Murderous acts at educational institutions are not exclusively an American phenomenon – they have begun to spread to Europe as well. French schools will soon have panic buttons to alert police in case of terror attacks, after a teacher was killed by a young Islamist last month.
The system already operates in a few cities and towns, but Prime Minister Elizabeth Bourne plans to roll it out to secondary schools across the country. “What I’m looking for are effective measures” he said as he tried to calm the tension between students, parents and school staff.
According to the Times, Sophie Venetite, general secretary of a secondary school teachers’ union, says schools should not be turned into “shelters”, but Maxime Ripert, vice-president of another union, disagrees: “All measures are welcome” says.

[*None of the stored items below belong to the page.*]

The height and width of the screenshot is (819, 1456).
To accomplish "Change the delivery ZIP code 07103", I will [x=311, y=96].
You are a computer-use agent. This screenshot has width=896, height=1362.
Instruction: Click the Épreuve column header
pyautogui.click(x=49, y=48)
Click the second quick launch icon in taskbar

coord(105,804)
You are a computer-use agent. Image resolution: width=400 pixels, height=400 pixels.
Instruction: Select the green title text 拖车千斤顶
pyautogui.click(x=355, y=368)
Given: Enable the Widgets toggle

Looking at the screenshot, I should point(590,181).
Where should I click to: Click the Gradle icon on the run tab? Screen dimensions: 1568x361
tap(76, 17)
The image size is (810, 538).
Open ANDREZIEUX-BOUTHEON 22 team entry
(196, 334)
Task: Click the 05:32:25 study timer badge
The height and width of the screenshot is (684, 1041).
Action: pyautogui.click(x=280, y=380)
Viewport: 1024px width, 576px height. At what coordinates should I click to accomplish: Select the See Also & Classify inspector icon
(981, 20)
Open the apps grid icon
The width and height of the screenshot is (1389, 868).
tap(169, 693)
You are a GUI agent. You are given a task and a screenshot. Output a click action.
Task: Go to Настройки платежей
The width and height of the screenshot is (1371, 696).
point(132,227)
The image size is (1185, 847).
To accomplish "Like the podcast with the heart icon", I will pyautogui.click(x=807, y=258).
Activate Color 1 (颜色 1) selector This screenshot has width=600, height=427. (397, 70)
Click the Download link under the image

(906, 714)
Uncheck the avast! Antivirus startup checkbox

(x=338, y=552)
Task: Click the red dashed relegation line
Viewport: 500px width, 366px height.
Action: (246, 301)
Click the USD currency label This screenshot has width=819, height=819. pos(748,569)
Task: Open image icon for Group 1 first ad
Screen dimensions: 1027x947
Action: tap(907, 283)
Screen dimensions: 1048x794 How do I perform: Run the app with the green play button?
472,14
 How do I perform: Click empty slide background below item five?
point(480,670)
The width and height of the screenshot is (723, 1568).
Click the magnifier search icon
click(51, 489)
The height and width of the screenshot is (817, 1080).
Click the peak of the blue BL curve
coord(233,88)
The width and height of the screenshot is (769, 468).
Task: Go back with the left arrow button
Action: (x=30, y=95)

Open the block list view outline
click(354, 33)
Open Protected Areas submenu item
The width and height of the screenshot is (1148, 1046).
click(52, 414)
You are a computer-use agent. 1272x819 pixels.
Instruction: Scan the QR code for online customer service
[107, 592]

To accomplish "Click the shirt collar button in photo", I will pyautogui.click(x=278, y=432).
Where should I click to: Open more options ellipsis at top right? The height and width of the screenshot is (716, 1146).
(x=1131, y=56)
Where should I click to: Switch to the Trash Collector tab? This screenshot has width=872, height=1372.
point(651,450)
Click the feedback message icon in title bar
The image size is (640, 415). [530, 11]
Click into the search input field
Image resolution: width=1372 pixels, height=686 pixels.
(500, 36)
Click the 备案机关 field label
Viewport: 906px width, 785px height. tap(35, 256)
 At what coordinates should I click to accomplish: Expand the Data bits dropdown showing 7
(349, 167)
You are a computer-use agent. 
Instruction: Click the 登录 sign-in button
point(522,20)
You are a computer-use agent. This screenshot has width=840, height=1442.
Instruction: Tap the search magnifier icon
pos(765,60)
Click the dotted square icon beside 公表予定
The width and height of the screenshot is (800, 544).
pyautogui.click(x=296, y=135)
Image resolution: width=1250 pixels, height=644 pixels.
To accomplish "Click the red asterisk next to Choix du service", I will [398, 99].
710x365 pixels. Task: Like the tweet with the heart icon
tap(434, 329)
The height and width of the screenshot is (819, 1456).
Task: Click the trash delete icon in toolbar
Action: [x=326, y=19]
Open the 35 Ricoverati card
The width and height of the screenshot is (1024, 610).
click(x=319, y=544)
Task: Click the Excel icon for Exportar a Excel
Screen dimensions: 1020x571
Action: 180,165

Last month, 57-year-old Dominique Bernard was stabbed to death outside the high school where he worked in Arras, northeastern France. 20-year-old Muhammed Mogutsov, a former pupil at the school whose family had immigrated to France from Ingushetia – the Muslim republic in Russia – was charged with the murder, which happened shortly after he recorded a message declaring his allegiance to Islamic State.
Three years ago, Samuel Paty, a history and geography teacher, was beheaded outside the high school where he worked in the Paris area by an Islamist terrorist from Chechnya – also a majority-Muslim Russian republic.
Anxiety has been heightened by a series of bomb warnings that turned out to be malicious hoaxes, after Hamas attacked Israel last month. Bourne wants schools to install the panic buttons introduced in recent years in Nice, on the French Riviera, where 87 people died in a terrorist attack during a fireworks display on Bastille Day – the French national holiday – in 2016.
Primary and secondary schools have been equipped with panic buttons, which, once pressed, will alert the municipal urban surveillance centre. Operators at the center automatically hear what is happening in the school and can order police intervention if necessary.
However, critics of the measure claim that the system in Nice cost several million euros and that schools in poorer areas would not be able to afford it. A study has shown that many schools are already struggling to fund burglar alarms, which were due to be installed six years ago.
These alarms are cheaper and less sophisticated than the high-tech panic buttons now envisioned by the French government. When the intrusion alarm sounds, staff and students are supposed to “keep their cool” and either leave the school premises or barge into a classroom.
In practice, however, only 38.9% of schools have alarm systems, according to a study. “More schools than we thought have the sirens that activate the alarm» asserts Miguel Leroy, representative of a federation of local councils.
The system has its flaws and causes controversy between the government and educators, but at least it is the opposite of the proposal of US lawmakers, who are promoting the distribution of light weapons to teachers and school professors, so that they can face the invaders themselves, who responsible for countless mass murders of students in the US.